> [Exercise input]:
╭──

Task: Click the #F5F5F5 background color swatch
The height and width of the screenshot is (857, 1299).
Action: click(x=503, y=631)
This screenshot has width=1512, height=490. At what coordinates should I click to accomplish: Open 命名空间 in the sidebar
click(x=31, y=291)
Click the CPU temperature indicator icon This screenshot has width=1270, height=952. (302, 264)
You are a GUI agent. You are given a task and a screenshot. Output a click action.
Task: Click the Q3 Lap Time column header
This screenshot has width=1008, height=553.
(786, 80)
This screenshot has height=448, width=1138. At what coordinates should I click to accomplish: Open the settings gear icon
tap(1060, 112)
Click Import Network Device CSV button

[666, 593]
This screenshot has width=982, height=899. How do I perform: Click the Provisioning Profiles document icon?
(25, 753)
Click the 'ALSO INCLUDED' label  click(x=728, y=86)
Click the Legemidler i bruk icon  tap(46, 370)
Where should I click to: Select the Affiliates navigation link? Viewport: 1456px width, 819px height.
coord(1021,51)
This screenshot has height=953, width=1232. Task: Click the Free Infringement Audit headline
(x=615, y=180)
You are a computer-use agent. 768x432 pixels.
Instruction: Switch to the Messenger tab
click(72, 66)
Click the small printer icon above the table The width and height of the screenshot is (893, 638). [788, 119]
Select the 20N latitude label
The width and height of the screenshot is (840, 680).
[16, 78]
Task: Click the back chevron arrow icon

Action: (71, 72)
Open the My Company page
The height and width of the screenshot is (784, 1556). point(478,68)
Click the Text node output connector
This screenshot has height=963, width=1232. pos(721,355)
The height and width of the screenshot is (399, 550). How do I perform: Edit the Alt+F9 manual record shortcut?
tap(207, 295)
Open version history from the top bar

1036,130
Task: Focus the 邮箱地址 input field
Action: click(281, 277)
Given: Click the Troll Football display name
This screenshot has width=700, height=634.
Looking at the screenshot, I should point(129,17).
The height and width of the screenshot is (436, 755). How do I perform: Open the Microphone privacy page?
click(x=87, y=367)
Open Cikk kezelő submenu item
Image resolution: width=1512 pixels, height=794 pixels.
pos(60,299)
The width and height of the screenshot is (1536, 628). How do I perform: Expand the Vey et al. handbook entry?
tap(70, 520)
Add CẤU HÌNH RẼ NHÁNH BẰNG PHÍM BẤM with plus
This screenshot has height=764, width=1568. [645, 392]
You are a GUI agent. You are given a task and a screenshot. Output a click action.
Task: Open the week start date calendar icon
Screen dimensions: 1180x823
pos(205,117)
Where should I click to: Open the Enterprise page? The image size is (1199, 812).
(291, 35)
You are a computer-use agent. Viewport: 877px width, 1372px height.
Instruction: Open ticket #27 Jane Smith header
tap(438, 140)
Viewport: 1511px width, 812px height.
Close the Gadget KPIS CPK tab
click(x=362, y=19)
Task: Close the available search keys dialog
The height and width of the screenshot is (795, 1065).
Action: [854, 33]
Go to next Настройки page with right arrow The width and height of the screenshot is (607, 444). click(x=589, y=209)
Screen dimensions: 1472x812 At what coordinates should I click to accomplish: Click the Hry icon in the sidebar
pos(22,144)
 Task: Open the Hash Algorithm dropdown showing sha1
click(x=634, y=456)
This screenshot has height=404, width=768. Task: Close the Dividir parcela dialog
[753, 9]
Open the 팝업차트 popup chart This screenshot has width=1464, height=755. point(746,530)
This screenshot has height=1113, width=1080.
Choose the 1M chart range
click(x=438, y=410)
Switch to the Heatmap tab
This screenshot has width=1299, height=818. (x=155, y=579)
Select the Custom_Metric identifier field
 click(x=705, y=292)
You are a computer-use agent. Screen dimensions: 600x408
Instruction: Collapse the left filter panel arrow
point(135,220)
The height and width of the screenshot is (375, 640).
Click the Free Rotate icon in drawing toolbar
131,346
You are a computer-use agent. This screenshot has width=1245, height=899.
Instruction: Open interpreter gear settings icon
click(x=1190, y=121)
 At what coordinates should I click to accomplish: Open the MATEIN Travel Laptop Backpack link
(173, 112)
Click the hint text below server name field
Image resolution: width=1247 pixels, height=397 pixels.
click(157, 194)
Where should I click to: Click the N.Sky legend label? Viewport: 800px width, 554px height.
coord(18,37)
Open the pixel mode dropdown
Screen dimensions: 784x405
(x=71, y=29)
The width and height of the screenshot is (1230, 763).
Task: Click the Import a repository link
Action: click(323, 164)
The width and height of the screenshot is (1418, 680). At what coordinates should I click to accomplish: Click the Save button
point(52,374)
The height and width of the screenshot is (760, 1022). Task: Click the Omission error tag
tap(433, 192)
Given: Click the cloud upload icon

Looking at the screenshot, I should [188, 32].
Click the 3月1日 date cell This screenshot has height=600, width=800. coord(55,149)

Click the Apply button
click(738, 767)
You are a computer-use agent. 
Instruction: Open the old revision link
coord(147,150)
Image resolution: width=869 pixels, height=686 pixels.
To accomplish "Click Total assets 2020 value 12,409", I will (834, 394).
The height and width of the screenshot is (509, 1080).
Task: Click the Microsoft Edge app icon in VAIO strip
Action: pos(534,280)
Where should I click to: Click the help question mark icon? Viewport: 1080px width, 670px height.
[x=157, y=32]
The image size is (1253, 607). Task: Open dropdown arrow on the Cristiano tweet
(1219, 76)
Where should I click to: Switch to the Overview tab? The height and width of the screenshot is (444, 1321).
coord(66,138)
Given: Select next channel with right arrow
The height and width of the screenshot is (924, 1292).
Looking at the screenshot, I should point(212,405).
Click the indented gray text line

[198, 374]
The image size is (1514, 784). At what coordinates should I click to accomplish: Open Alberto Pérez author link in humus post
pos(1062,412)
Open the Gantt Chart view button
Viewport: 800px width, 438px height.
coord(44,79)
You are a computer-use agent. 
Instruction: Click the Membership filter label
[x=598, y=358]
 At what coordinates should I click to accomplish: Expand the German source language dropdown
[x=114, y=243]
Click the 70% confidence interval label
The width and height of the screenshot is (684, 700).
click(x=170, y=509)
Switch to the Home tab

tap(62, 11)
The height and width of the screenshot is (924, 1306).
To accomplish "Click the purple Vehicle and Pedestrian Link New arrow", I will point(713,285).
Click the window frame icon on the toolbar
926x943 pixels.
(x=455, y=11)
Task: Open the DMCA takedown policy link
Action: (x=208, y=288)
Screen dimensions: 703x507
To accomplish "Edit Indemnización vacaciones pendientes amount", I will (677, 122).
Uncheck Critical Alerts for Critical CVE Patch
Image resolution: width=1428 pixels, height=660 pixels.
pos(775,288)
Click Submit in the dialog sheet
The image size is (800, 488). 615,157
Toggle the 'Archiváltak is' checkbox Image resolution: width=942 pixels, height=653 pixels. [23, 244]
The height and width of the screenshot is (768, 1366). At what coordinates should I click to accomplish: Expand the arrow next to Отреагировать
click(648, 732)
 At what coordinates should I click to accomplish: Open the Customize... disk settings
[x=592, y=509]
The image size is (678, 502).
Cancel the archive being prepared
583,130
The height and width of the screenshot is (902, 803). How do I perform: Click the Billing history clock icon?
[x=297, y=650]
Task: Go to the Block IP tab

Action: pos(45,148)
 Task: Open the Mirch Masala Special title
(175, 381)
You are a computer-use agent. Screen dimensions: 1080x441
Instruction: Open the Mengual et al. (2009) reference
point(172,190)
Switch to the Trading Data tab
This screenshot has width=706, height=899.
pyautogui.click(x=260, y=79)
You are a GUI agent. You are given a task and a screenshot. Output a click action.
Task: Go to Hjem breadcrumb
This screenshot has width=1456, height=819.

╰──

> [What this task involves]: Every entry needs to be retyped exactly.

> [Expected output]:
Task: Click the #F5F5F5 background color swatch
The height and width of the screenshot is (857, 1299).
Action: click(x=503, y=631)
This screenshot has width=1512, height=490. At what coordinates should I click to accomplish: Open 命名空间 in the sidebar
click(x=31, y=291)
Click the CPU temperature indicator icon This screenshot has width=1270, height=952. (302, 264)
You are a GUI agent. You are given a task and a screenshot. Output a click action.
Task: Click the Q3 Lap Time column header
This screenshot has width=1008, height=553.
(786, 80)
This screenshot has height=448, width=1138. At what coordinates should I click to accomplish: Open the settings gear icon
tap(1060, 112)
Click Import Network Device CSV button

[666, 593]
This screenshot has width=982, height=899. How do I perform: Click the Provisioning Profiles document icon?
(25, 753)
Click the 'ALSO INCLUDED' label  click(x=728, y=86)
Click the Legemidler i bruk icon  tap(46, 370)
Where should I click to: Select the Affiliates navigation link? Viewport: 1456px width, 819px height.
coord(1021,51)
This screenshot has height=953, width=1232. Task: Click the Free Infringement Audit headline
(x=615, y=180)
You are a computer-use agent. 768x432 pixels.
Instruction: Switch to the Messenger tab
click(72, 66)
Click the small printer icon above the table The width and height of the screenshot is (893, 638). [788, 119]
Select the 20N latitude label
The width and height of the screenshot is (840, 680).
[16, 78]
Task: Click the back chevron arrow icon

Action: (71, 72)
Open the My Company page
The height and width of the screenshot is (784, 1556). point(478,68)
Click the Text node output connector
This screenshot has height=963, width=1232. pos(721,355)
The height and width of the screenshot is (399, 550). How do I perform: Edit the Alt+F9 manual record shortcut?
tap(207, 295)
Open version history from the top bar

1036,130
Task: Focus the 邮箱地址 input field
Action: click(281, 277)
Given: Click the Troll Football display name
This screenshot has width=700, height=634.
Looking at the screenshot, I should point(129,17).
The height and width of the screenshot is (436, 755). How do I perform: Open the Microphone privacy page?
click(x=87, y=367)
Open Cikk kezelő submenu item
Image resolution: width=1512 pixels, height=794 pixels.
pos(60,299)
The width and height of the screenshot is (1536, 628). How do I perform: Expand the Vey et al. handbook entry?
tap(70, 520)
Add CẤU HÌNH RẼ NHÁNH BẰNG PHÍM BẤM with plus
This screenshot has height=764, width=1568. [645, 392]
You are a GUI agent. You are given a task and a screenshot. Output a click action.
Task: Open the week start date calendar icon
Screen dimensions: 1180x823
pos(205,117)
Where should I click to: Open the Enterprise page? The image size is (1199, 812).
(291, 35)
You are a computer-use agent. Viewport: 877px width, 1372px height.
Instruction: Open ticket #27 Jane Smith header
tap(438, 140)
Viewport: 1511px width, 812px height.
Close the Gadget KPIS CPK tab
click(x=362, y=19)
Task: Close the available search keys dialog
The height and width of the screenshot is (795, 1065).
Action: [854, 33]
Go to next Настройки page with right arrow The width and height of the screenshot is (607, 444). click(x=589, y=209)
Screen dimensions: 1472x812 At what coordinates should I click to accomplish: Click the Hry icon in the sidebar
pos(22,144)
 Task: Open the Hash Algorithm dropdown showing sha1
click(x=634, y=456)
This screenshot has height=404, width=768. Task: Close the Dividir parcela dialog
[753, 9]
Open the 팝업차트 popup chart This screenshot has width=1464, height=755. point(746,530)
This screenshot has height=1113, width=1080.
Choose the 1M chart range
click(x=438, y=410)
Switch to the Heatmap tab
This screenshot has width=1299, height=818. (x=155, y=579)
Select the Custom_Metric identifier field
 click(x=705, y=292)
You are a computer-use agent. Screen dimensions: 600x408
Instruction: Collapse the left filter panel arrow
point(135,220)
The height and width of the screenshot is (375, 640).
Click the Free Rotate icon in drawing toolbar
131,346
You are a computer-use agent. This screenshot has width=1245, height=899.
Instruction: Open interpreter gear settings icon
click(x=1190, y=121)
 At what coordinates should I click to accomplish: Open the MATEIN Travel Laptop Backpack link
(173, 112)
Click the hint text below server name field
Image resolution: width=1247 pixels, height=397 pixels.
click(157, 194)
Where should I click to: Click the N.Sky legend label? Viewport: 800px width, 554px height.
coord(18,37)
Open the pixel mode dropdown
Screen dimensions: 784x405
(x=71, y=29)
The width and height of the screenshot is (1230, 763).
Task: Click the Import a repository link
Action: click(323, 164)
The width and height of the screenshot is (1418, 680). At what coordinates should I click to accomplish: Click the Save button
point(52,374)
The height and width of the screenshot is (760, 1022). Task: Click the Omission error tag
tap(433, 192)
Given: Click the cloud upload icon

Looking at the screenshot, I should [188, 32].
Click the 3月1日 date cell This screenshot has height=600, width=800. coord(55,149)

Click the Apply button
click(738, 767)
You are a computer-use agent. 
Instruction: Open the old revision link
coord(147,150)
Image resolution: width=869 pixels, height=686 pixels.
To accomplish "Click Total assets 2020 value 12,409", I will (834, 394).
The height and width of the screenshot is (509, 1080).
Task: Click the Microsoft Edge app icon in VAIO strip
Action: pos(534,280)
Where should I click to: Click the help question mark icon? Viewport: 1080px width, 670px height.
[x=157, y=32]
The image size is (1253, 607). Task: Open dropdown arrow on the Cristiano tweet
(1219, 76)
Where should I click to: Switch to the Overview tab? The height and width of the screenshot is (444, 1321).
coord(66,138)
Given: Select next channel with right arrow
The height and width of the screenshot is (924, 1292).
Looking at the screenshot, I should point(212,405).
Click the indented gray text line

[198, 374]
The image size is (1514, 784). At what coordinates should I click to accomplish: Open Alberto Pérez author link in humus post
pos(1062,412)
Open the Gantt Chart view button
Viewport: 800px width, 438px height.
coord(44,79)
You are a computer-use agent. 
Instruction: Click the Membership filter label
[x=598, y=358]
 At what coordinates should I click to accomplish: Expand the German source language dropdown
[x=114, y=243]
Click the 70% confidence interval label
The width and height of the screenshot is (684, 700).
click(x=170, y=509)
Switch to the Home tab

tap(62, 11)
The height and width of the screenshot is (924, 1306).
To accomplish "Click the purple Vehicle and Pedestrian Link New arrow", I will point(713,285).
Click the window frame icon on the toolbar
926x943 pixels.
(x=455, y=11)
Task: Open the DMCA takedown policy link
Action: (x=208, y=288)
Screen dimensions: 703x507
To accomplish "Edit Indemnización vacaciones pendientes amount", I will (677, 122).
Uncheck Critical Alerts for Critical CVE Patch
Image resolution: width=1428 pixels, height=660 pixels.
pos(775,288)
Click Submit in the dialog sheet
The image size is (800, 488). 615,157
Toggle the 'Archiváltak is' checkbox Image resolution: width=942 pixels, height=653 pixels. [23, 244]
The height and width of the screenshot is (768, 1366). At what coordinates should I click to accomplish: Expand the arrow next to Отреагировать
click(648, 732)
 At what coordinates should I click to accomplish: Open the Customize... disk settings
[x=592, y=509]
The image size is (678, 502).
Cancel the archive being prepared
583,130
The height and width of the screenshot is (902, 803). How do I perform: Click the Billing history clock icon?
[x=297, y=650]
Task: Go to the Block IP tab

Action: pos(45,148)
 Task: Open the Mirch Masala Special title
(175, 381)
You are a computer-use agent. Screen dimensions: 1080x441
Instruction: Open the Mengual et al. (2009) reference
point(172,190)
Switch to the Trading Data tab
This screenshot has width=706, height=899.
pyautogui.click(x=260, y=79)
You are a GUI agent. You are given a task and a screenshot. Output a click action.
Task: Go to Hjem breadcrumb
This screenshot has width=1456, height=819.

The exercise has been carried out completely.